##### DATA LISTING

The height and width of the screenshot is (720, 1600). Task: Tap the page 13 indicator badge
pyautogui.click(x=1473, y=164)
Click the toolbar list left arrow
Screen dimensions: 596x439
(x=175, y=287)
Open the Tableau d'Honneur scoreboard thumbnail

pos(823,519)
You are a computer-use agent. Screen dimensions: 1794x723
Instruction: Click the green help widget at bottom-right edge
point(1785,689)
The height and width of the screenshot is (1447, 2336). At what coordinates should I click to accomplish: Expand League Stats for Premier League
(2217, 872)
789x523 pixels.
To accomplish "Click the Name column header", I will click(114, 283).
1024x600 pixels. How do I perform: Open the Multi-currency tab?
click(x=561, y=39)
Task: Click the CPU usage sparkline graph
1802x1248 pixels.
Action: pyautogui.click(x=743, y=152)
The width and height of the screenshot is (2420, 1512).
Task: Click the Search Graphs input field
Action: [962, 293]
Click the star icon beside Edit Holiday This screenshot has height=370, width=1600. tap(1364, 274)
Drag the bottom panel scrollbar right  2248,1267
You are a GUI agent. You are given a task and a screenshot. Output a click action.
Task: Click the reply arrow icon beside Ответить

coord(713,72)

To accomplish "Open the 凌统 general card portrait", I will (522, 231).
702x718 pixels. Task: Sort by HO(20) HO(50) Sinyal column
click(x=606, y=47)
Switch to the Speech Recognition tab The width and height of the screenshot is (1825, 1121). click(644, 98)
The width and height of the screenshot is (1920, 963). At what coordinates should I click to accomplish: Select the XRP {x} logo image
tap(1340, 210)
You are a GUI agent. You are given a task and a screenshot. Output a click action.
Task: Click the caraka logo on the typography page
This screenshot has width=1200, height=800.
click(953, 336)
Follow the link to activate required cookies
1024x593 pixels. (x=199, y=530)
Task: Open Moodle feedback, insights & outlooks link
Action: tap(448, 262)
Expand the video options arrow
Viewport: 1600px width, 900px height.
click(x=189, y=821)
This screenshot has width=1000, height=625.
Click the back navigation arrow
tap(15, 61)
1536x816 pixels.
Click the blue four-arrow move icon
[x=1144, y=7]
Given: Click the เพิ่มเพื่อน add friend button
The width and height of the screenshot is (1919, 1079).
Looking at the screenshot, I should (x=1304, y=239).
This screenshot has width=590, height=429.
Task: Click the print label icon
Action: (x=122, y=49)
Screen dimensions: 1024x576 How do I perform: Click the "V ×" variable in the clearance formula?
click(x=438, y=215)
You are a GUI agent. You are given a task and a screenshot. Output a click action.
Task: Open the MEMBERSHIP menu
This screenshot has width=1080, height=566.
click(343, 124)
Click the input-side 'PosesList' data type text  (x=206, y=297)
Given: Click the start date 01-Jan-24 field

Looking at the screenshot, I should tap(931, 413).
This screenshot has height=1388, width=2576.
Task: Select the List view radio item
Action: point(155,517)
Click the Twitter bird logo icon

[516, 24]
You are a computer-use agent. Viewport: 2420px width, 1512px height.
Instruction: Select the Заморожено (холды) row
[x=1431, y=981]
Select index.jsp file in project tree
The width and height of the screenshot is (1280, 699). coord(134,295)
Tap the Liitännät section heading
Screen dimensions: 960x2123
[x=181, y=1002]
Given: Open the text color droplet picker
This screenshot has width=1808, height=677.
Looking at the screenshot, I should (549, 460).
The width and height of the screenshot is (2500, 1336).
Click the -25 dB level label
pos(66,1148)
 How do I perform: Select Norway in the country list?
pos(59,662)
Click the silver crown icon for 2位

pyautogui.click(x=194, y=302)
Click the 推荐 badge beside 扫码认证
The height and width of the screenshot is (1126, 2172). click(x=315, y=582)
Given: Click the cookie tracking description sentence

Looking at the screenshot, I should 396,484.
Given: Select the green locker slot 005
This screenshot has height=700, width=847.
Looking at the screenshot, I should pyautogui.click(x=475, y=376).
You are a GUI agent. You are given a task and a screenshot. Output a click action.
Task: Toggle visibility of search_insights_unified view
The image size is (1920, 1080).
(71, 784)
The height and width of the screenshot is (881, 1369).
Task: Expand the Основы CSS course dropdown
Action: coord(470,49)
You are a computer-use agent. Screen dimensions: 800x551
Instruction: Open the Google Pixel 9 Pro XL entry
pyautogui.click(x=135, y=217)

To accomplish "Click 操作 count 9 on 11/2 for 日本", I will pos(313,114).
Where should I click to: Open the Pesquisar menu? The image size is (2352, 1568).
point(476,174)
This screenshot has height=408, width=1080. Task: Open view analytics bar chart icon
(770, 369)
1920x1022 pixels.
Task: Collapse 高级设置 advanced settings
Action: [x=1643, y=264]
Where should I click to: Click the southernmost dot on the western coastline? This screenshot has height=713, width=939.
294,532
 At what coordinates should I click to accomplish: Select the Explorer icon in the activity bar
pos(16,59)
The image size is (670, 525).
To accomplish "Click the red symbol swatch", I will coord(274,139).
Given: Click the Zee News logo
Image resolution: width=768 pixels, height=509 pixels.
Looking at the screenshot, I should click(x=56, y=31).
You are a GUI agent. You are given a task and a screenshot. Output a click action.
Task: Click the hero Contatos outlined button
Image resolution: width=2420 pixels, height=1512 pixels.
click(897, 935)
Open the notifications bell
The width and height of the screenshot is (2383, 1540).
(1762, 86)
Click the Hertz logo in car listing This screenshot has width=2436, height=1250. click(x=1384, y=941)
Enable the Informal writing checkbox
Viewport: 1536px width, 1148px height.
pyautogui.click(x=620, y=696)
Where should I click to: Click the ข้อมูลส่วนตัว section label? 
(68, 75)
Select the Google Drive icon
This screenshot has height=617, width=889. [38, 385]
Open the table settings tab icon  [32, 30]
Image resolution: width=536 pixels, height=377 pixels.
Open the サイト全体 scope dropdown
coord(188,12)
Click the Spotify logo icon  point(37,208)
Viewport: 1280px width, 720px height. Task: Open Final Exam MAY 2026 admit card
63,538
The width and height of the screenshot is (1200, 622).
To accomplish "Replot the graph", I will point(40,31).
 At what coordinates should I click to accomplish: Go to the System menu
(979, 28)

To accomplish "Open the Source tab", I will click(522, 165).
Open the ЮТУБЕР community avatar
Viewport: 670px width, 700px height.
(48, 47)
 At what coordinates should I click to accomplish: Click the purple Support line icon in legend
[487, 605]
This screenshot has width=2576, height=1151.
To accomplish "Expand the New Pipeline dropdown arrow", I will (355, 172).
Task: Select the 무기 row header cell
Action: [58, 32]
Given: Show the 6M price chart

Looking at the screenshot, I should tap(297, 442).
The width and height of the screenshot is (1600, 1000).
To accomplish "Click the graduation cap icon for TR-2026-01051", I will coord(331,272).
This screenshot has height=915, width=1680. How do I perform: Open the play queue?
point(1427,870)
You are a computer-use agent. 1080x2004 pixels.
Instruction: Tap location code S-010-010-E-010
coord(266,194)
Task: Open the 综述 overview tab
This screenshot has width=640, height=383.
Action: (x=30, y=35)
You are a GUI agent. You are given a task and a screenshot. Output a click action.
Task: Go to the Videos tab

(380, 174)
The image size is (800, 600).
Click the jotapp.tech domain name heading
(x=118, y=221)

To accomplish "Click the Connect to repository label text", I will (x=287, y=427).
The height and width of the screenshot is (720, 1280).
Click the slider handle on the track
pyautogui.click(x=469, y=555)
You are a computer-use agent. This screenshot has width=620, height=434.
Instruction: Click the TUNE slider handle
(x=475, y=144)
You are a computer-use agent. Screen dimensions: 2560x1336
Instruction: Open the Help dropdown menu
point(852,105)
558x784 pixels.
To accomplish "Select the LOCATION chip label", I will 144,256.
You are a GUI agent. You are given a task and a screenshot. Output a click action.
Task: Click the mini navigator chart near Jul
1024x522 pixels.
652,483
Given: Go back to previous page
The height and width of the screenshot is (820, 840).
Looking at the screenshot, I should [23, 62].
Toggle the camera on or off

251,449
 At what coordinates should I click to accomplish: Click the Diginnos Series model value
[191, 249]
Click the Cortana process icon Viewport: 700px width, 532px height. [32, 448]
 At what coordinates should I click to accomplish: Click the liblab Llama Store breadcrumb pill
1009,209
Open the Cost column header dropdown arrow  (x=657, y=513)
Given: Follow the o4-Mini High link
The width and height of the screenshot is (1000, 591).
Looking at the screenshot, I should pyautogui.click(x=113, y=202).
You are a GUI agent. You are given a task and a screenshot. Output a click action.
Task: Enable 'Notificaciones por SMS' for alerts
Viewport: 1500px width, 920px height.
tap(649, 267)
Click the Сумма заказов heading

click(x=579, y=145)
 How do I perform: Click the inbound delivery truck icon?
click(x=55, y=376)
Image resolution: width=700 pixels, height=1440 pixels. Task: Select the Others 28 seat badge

##########

▸ **EXERCISE DESCRIPTION**
Rewrite the lines as a numbered list and leave out any blank ones, starting at the very first line above and ending at the line that contains "coord(713,72)".

▸ **WRITTEN SOLUTION**
1. The height and width of the screenshot is (720, 1600). Task: Tap the page 13 indicator badge
2. pyautogui.click(x=1473, y=164)
3. Click the toolbar list left arrow
4. Screen dimensions: 596x439
5. (x=175, y=287)
6. Open the Tableau d'Honneur scoreboard thumbnail
7. pos(823,519)
8. You are a computer-use agent. Screen dimensions: 1794x723
9. Instruction: Click the green help widget at bottom-right edge
10. point(1785,689)
11. The height and width of the screenshot is (1447, 2336). At what coordinates should I click to accomplish: Expand League Stats for Premier League
12. (2217, 872)
13. 789x523 pixels.
14. To accomplish "Click the Name column header", I will click(114, 283).
15. 1024x600 pixels. How do I perform: Open the Multi-currency tab?
16. click(x=561, y=39)
17. Task: Click the CPU usage sparkline graph
18. 1802x1248 pixels.
19. Action: pyautogui.click(x=743, y=152)
20. The width and height of the screenshot is (2420, 1512).
21. Task: Click the Search Graphs input field
22. Action: [962, 293]
23. Click the star icon beside Edit Holiday This screenshot has height=370, width=1600. tap(1364, 274)
24. Drag the bottom panel scrollbar right  2248,1267
25. You are a GUI agent. You are given a task and a screenshot. Output a click action.
26. Task: Click the reply arrow icon beside Ответить
27. coord(713,72)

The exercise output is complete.